Like Clinical Psychologists, Counseling Psychologists received training in the administration and interpretation of psychological assessment tests, but the focus here was on career and vocational counseling as opposed to projective personality tests. With regard to employment, Counseling Psychologists were more often employed in university counseling centers than inpatient psychiatric settings.
As the two specialties developed over time, meaningful differences between the two began to diminish. Both types of psychologists engage in talk therapy with their patients. And they have become more similar than different in the people they treat. What were once very different job descriptions, now frequently overlap, and doctoral level graduates from programs in Clinical and Counseling Psychology are increasingly employed in similar settings.
Doctoral level graduates from both specialties engage in teaching and research, as well as diagnose and treat people in settings that include hospitals and clinics, counseling centers in schools, colleges, and universities, community mental health centers, and independent practice settings. Both Clinical and Counseling Psychologists are required to be licensed in the state where they practice. They use the same CPT billing codes and they are reimbursed at the same rate from insurance companies.

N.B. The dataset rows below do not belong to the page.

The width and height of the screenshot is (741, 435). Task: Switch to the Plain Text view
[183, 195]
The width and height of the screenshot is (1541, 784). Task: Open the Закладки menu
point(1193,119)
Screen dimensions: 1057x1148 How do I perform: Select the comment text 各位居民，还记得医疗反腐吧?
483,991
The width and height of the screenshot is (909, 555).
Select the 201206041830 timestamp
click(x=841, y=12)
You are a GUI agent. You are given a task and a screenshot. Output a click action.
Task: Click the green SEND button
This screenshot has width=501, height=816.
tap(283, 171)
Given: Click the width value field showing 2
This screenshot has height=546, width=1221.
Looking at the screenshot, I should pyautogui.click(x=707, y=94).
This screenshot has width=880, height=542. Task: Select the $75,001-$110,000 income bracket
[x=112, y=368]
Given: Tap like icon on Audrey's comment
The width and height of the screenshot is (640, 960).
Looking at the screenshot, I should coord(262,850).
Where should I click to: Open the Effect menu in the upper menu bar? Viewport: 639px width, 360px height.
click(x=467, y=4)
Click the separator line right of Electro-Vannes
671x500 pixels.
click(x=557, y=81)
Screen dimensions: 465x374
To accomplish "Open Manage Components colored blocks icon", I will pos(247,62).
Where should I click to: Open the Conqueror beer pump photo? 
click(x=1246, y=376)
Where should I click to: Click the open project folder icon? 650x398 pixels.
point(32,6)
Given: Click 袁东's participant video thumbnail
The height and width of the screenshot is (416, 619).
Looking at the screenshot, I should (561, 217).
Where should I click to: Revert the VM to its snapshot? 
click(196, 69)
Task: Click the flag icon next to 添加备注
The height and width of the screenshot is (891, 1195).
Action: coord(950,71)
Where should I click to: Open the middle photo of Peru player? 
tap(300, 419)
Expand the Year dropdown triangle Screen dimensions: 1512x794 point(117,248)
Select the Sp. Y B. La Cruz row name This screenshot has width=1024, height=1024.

Relationship to Psychiatry
Psychiatrists are medical doctors (M.D.’s) who diagnose and treat people who suffer from mental illness. They can prescribe medication and although they are also trained to do psychotherapy, its emphasis in training programs has declined. This is largely a product of economics because in practice, a psychiatrist can generate more income prescribing medication and seeing patient’s for 10 to 15 minute intervals for follow-up medication management sessions than seeing someone for a 45 to 50 minute psychotherapy session. Consequently, the role of psychiatry has become increasingly limited to the role of prescribing drugs and medication management.
Studies show that for some conditions, therapy and medication work better together than either one alone. Psychologists who treat patients in talk therapy often work with psychiatrists who can prescribe medications, which can be a crucial piece of the puzzle when it comes to treating mental conditions.
Choosing a Practitioner
Debra Bailey Ph. D. encourages every patient who has concerns about their mental health to visit their primary care doctor for a referral to a counseling or clinical psychologist. Working with patients through talk therapy, a Clinical or Counseling Psychologist can play an important role in the recovery from mental illness, situational stress, or a traumatic or adverse life event.